Il signore espirò ed inspirò profondamente. E si calò in acqua. Battute, ammiratisimo da noi che al massimo ce la cavavamo "a cagnì" e "a spada", alcune bracciate in perfetto "crawl", s'immerse, prendendo a nuotare in direzione della diga dell'"Orobica". Risalendo il greto senza più titubanze, ne seguivamo, col biondino, le evoluzioni controcorrente. Lo scorgemmo bloccarsi un attimo e armeggiare rapido col suo moschetto-balestra. Poi riaffiorò e noi rimanemmo stupefatti alla vista di una bella trota penzolante dal dardo forcuto che l'aveva trapassata. Sceso di nuovo in acqua, fece un'altra preda. Tornato a riva, qualcuno del capannello, che s'era andato infoltendo attorno a noi, gli suggerì di fare una battuta nel profondo stagno pescoso allargantesi sotto lo sfioratore. Rispose, sorridendo,
che per quel giorno bastava.
In quel "fongarù" si tuffò – così mi raccontarono più tardi gli amici presenti all'evento – di lì ad alcuni giorni: per ripescare trote e temoli, una mezza dozzina, rimasti incagliati in un anfratto del fondale roccioso, sbattuti lì dallo scoppio di un ordigno a carburo (ma, secondo taluno, trattavasi di bomba a mano). A lanciarlo era stato uno di noi, dei più grandi della banda, sfidando le rappresaglie del "Vescov". Era costui il gagliardo e arcigno guardiano della diga sulla quale egli convintamente vantava una sorta di diritto feudale de captando pisces, estendendosi sino al Ponte dei Frati. Risalito in superficie, il munifico fiocinatore, tenendo i pesci infilati in un rametto di salice, s'avvicinò al bombarolo, e "Tò – gli disse – portali alla tua mamma". Il ragazzo s'allontanò estasiato con l'argenteo bottino: perdurava all'epoca, severo, il razionamento annonario. Che l'"Uomo mascherato" fosse il capitano di corvetta Luigi Ferraro lo si seppe anni dopo.

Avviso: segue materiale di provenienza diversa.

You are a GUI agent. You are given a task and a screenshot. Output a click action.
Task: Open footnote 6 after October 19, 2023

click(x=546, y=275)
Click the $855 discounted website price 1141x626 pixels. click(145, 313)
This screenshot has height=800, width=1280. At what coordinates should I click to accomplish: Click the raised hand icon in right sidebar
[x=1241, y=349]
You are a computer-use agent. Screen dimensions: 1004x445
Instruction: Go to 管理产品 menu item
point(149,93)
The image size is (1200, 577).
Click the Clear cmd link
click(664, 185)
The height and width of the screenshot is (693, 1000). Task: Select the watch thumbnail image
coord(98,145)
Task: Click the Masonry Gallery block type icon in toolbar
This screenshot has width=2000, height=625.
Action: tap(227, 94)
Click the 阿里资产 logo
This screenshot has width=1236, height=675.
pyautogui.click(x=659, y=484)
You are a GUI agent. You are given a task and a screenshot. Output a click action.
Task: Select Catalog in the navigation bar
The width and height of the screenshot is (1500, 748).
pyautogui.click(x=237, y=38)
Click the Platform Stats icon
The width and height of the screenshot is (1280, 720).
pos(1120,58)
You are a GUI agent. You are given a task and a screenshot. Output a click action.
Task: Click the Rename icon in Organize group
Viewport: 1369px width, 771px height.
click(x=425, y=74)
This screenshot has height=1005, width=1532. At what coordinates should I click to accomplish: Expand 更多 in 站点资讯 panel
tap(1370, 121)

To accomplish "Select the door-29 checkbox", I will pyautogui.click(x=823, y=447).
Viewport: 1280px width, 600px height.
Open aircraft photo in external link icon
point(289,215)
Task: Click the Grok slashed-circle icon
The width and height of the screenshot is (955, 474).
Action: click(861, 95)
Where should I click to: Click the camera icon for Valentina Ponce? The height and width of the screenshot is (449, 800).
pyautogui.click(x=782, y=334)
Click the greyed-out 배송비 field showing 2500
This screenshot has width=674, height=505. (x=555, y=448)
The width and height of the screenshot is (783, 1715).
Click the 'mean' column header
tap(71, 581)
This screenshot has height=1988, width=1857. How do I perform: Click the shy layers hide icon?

Confusamente, allora, diffusa da "radio-scarpa", correva in paese la voce che era un ufficiale dei servizi segreti, asso della guerra sottomarina. Be', non è che si fosse poi tanto fuori mira. Abitava, questo era sicuro, nella Villa Alexandra, con il figlioletto e la moglie, una graziosa signora. Nelle sue esplorazioni nel Brembo, aveva notato il pericoloso deterioramento dei seicenteschi pilastri. Avvertì il Comune, che provvide. Può darsi che se il pittoresco Ponte dei Frati è tuttora in piedi lo si debba all'affondatore di Alessandretta.